Task input:
---
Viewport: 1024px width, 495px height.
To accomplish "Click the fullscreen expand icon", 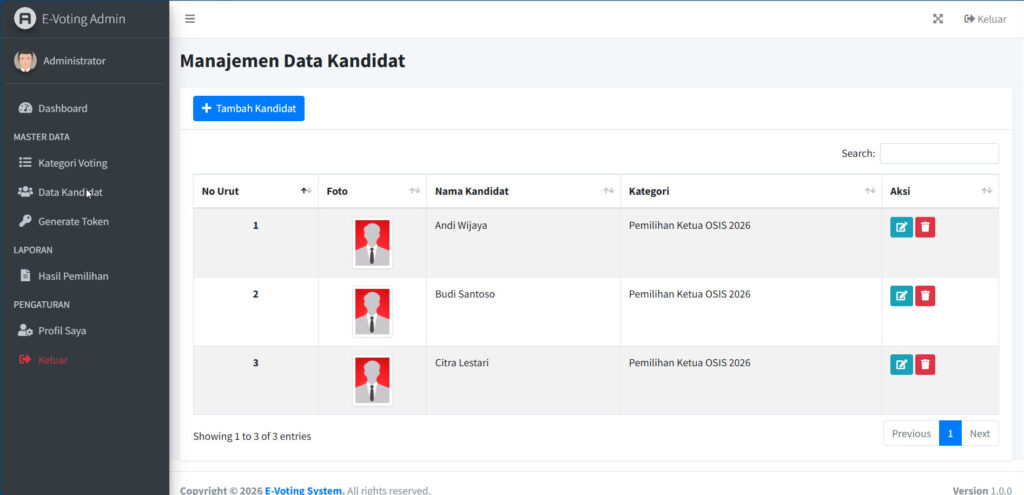I will (x=938, y=19).
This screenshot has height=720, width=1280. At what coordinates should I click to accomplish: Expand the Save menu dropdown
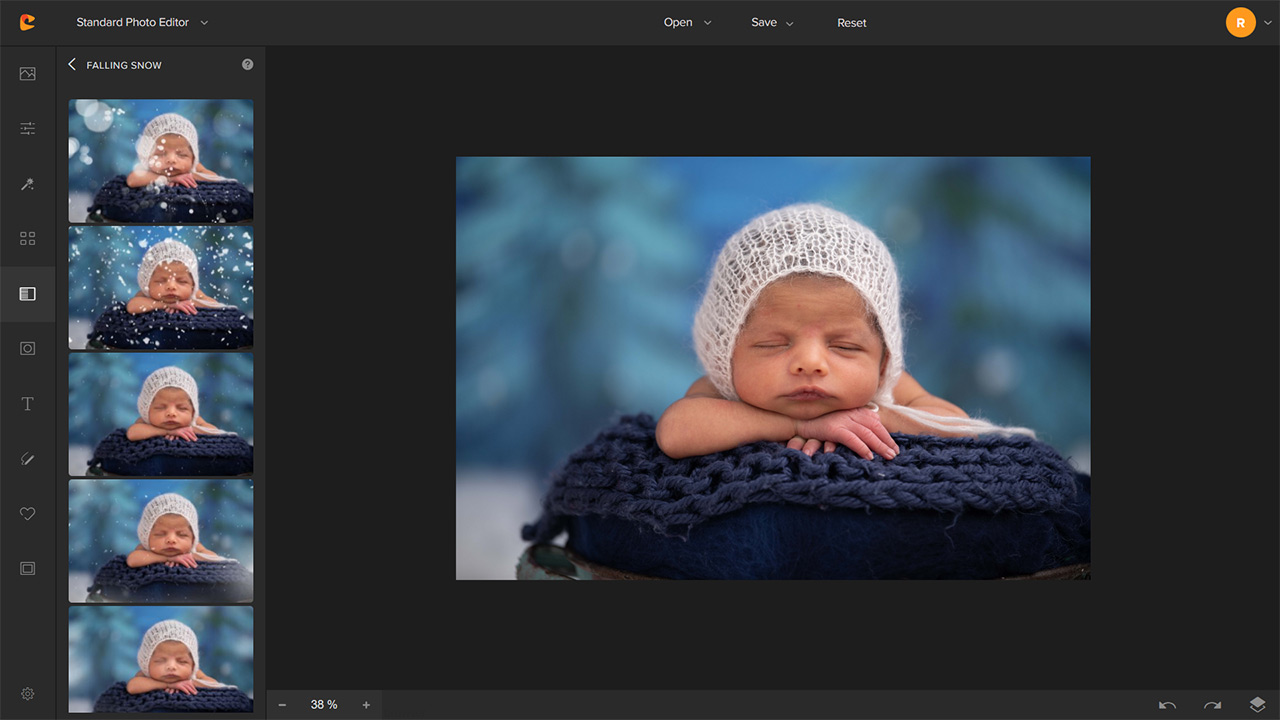point(772,22)
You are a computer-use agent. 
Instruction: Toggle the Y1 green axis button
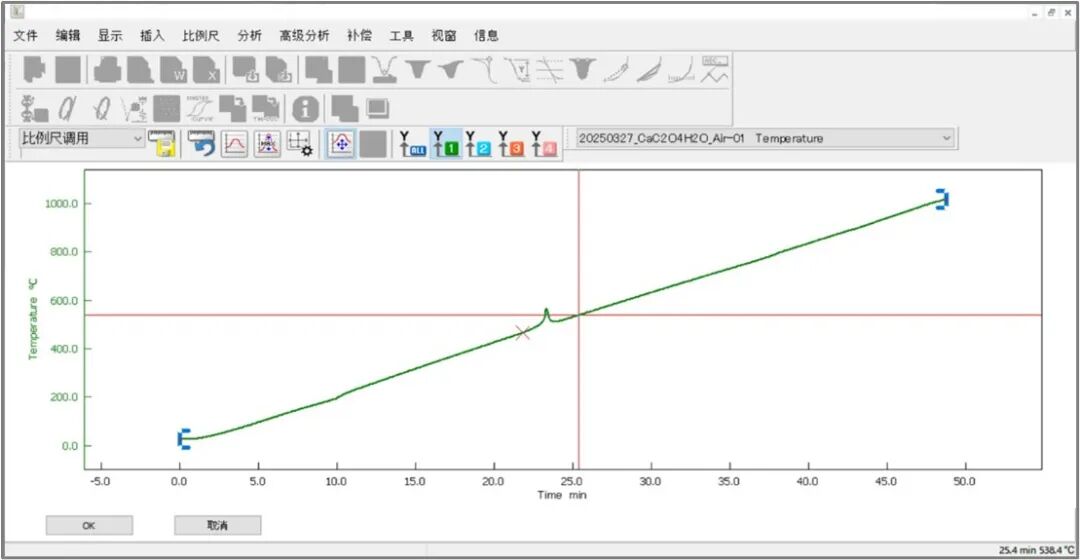[445, 144]
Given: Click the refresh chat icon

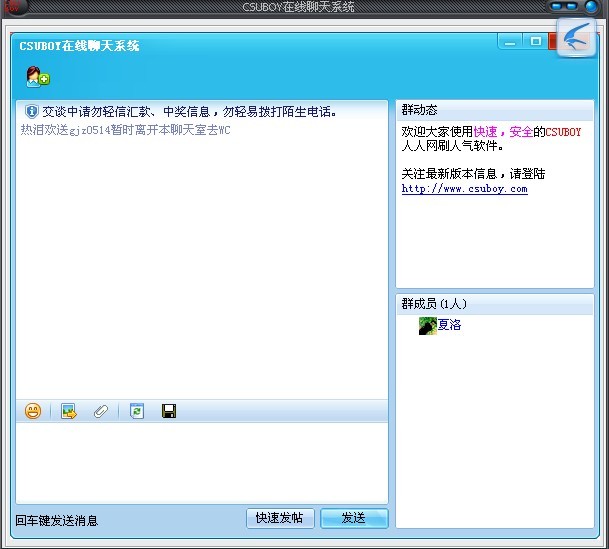Looking at the screenshot, I should pyautogui.click(x=137, y=411).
---
The problem: The line containing "You are a computer-use agent." and all lines after it, through the last line of the records, should be returned exactly. Omit the pictures.

Answer to the exercise:
You are a computer-use agent. 
Instruction: Toggle the Y1 green axis button
[445, 144]
Given: Click the refresh chat icon

Looking at the screenshot, I should pyautogui.click(x=137, y=411).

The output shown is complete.